In this moment, dancing in front of the ocean, I felt complete freedom.  Happy, healthy, connected to Universal energy and flow, I am free.  Perhaps I speak of freedom too often but until all beings experience freedom it will never be enough.  I write about it, talk about it in daily life with my friends.  What does it mean to be free?  Freedom on what level?  What may feel like freedom for one person could feel like imprisonment for another, for we each have different souls, different paths and a different purpose to fulfill here in this life.  A recent Satsang I attended spoke of True freedom as complete detachment to body, sensation and ego experience while still having awareness of them.  Feeling, experiencing, and living, while not attaching, judging, creating story or personalizing the experience of body.  Imprisonment for me has been in the form that I believe many people feel: suffering of the body (thus the mind).  Most physically healthy people, friends and acquaintances, wonder about the life I live and how I can do it.  A better question is “How can I NOT do it?”  All it takes is the realization there is a choice.  We have a choice about how to live our lives.  We can create the life we want to live.  We have the power within to make it look the way we want.  We have been told on a subtle level that we are subservient, that we must serve; we have freedom to think for ourselves but don’t think too far outside the box (or bubble).  How could I, how can anyone choose to live life in a way that supports working to the bone to pay for rent and material goods, which in turn leads to sickness and suffering? 

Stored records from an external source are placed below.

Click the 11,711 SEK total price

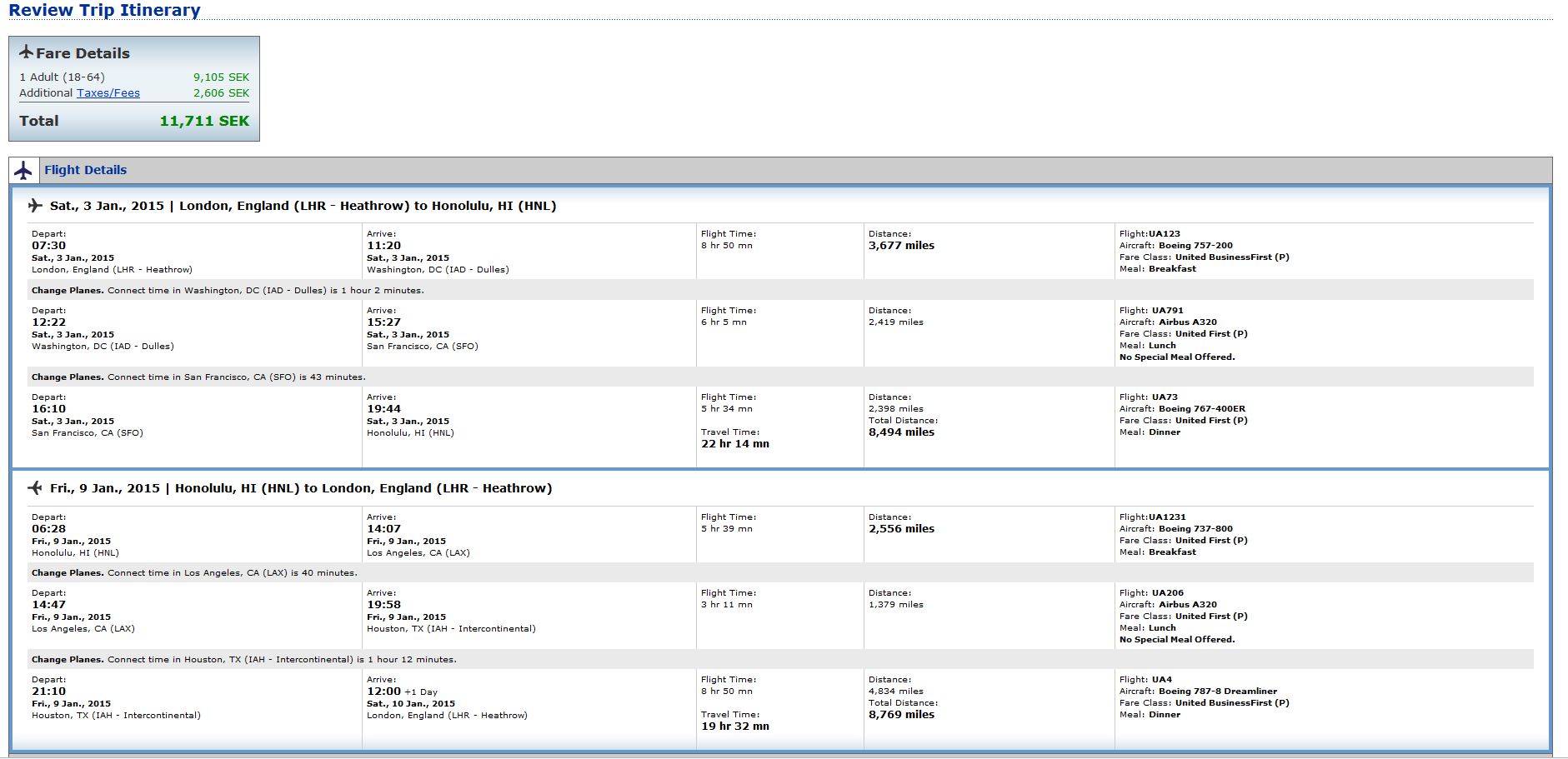(204, 121)
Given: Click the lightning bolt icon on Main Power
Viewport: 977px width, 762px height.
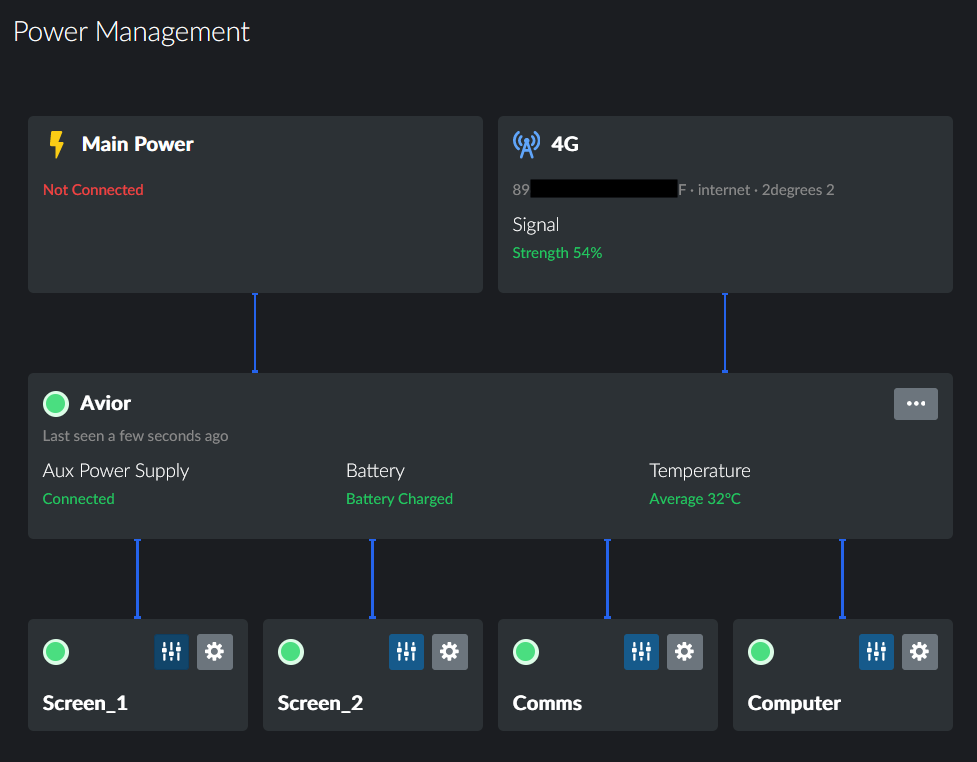Looking at the screenshot, I should point(57,143).
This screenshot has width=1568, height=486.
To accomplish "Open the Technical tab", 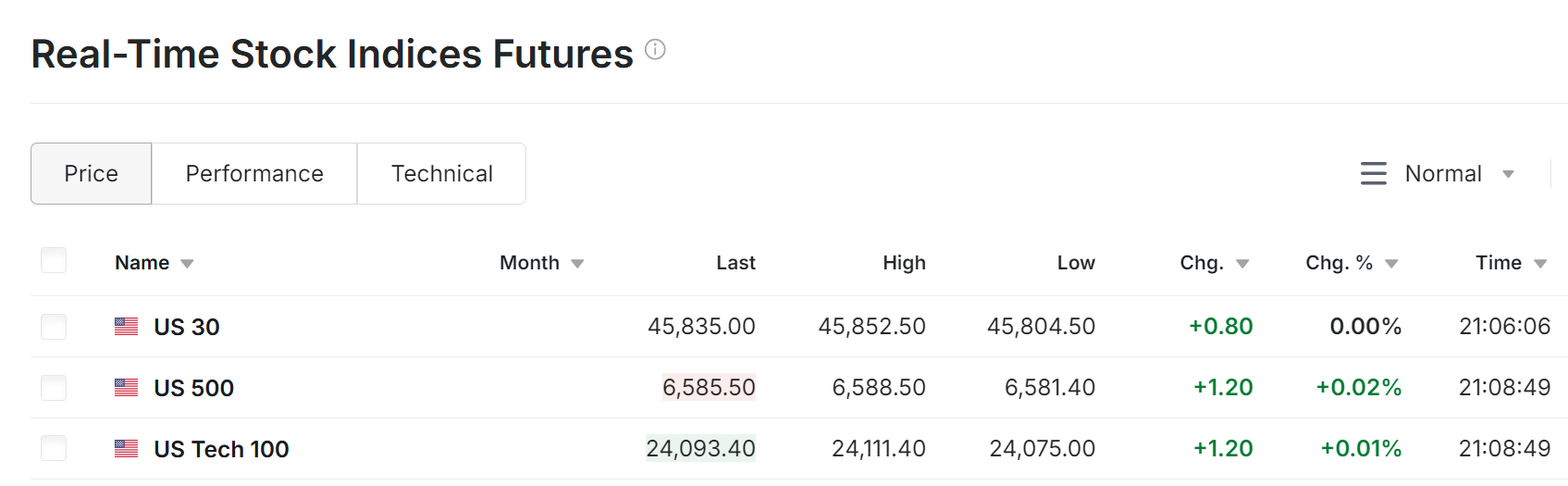I will 441,174.
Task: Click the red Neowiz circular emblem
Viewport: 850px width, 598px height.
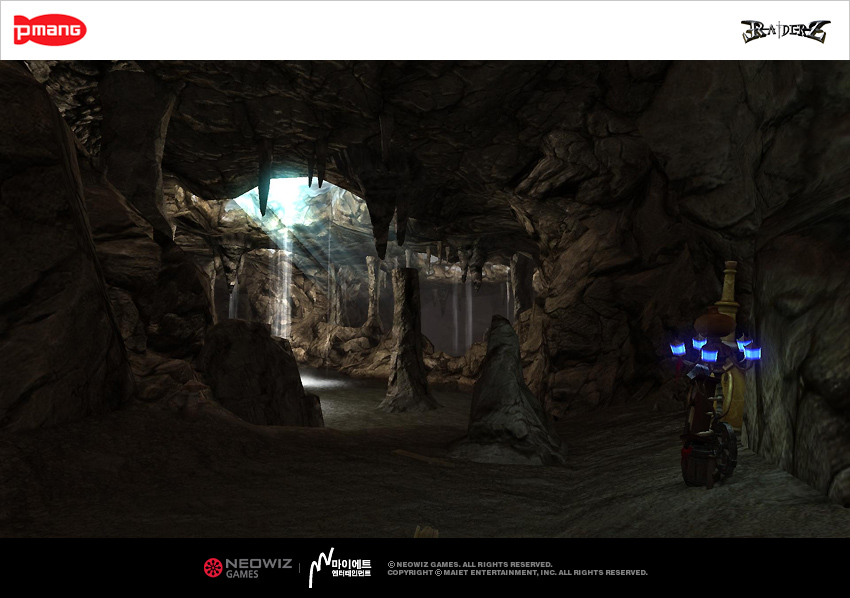Action: pos(212,568)
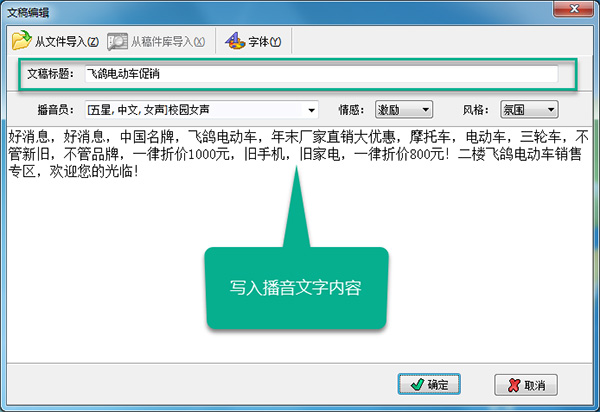Select the 从文件导入(Z) toolbar label

click(67, 41)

We are in the age of awakening, of enlightenment.  Everyone around us is on a path towards awakening.  Some have minor glimpses of awareness, some are fully awakened.  Many of us are wavering between ego mind and presence of enlightenment.  For me, once I experienced my truth and awakened experience, I could not go back to a life that is in discord.  Trust me, I tried.  The truth is freaking scary.  Live on the edge?  Live without security?  No steady income?  Rely on belief in my own talents, my gifts, what I have to offer the world?  I was taught the opposite:  fear, doom, financial insecurity, lack (although we had plenty growing up), work for someone else.  Most of us in the West are taught similar ideals.  I waver, I get scared, step into fear and doubt.  Then I have moments of pure bliss, presence, awareness, recognition and connection.  It is in these moments when I know I am living my true purpose.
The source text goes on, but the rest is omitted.